PSTAT 5A: Lecture 14

Review for Midterm 2

Ethan P. Marzban

2023-07-19

Hypothesis Testing

Hypothesis Testing

  • Recall that in the framework of hypothesis testing, we wish to utilize data to assess the plausibility/validity of a hypothesis, called the null hypothesis.

    • Specifically, we wish to determine whether or not the data provides support to reject the null in favor of the alternative hypothesis or not.
  • In the case of hypothesis testing for a population proportion \(p\), our null takes the form \(H_0: p = p_0\) and there are several different alternative hypotheses we could consider:

    • Two-tailed alternative/test: \(H_A: \ p \neq p_0\)
    • Lower-tailed alternative/test: \(H_A: \ p < p_0\)
    • Upper-tailed alternative/test: \(H_A: \ p > p_0\)
    • Simple-vs-simple alternative/test: \(H_A: \ p = p_1\) for \(p_1 \neq p_0\)

Hypothesis Testing for a Proportion

  • The different alternative hypotheses lead to different forms of our hypothesis test.

  • Last lecture, we discussed how to construct a two-sided hypothesis test.
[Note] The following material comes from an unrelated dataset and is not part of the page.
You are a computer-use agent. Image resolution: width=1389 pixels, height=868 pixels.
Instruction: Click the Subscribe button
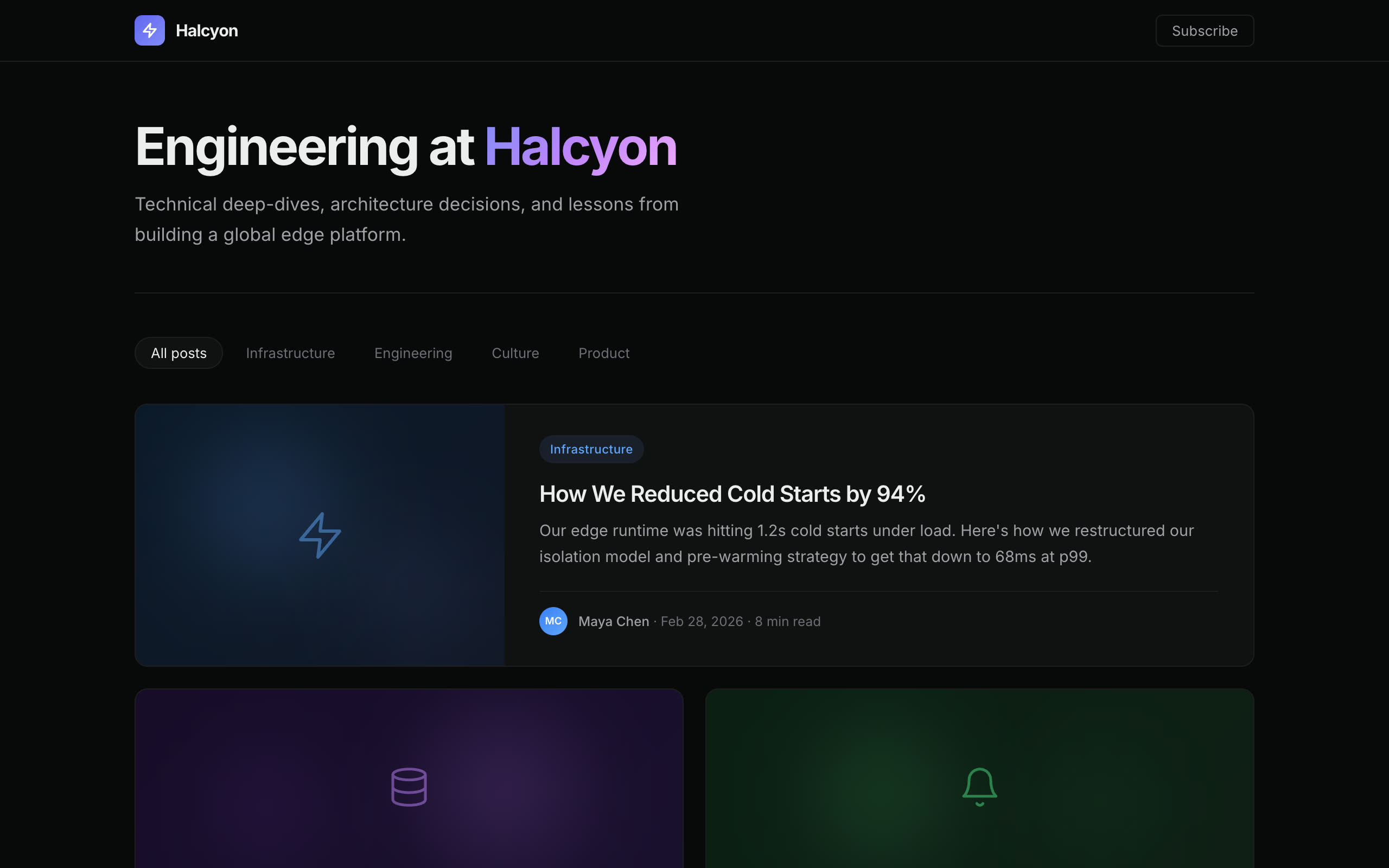tap(1204, 30)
  • On the homework, I ask you to derive the lower-tailed hypothesis test (and I also provide you with the form for an upper-tailed hypothesis test in the last lecture slide deck)

  • To help you with that homework problem, allow me to re-do the derivations we did last lecture, but this time more in the style of the homework problem.

Two-Sided Test for a Proportion

  • We start with the test statistic \[ \mathrm{TS} = \frac{\widehat{P} - p_0}{\sqrt{\frac{p_0 (1 - p_0)}{n}}} \]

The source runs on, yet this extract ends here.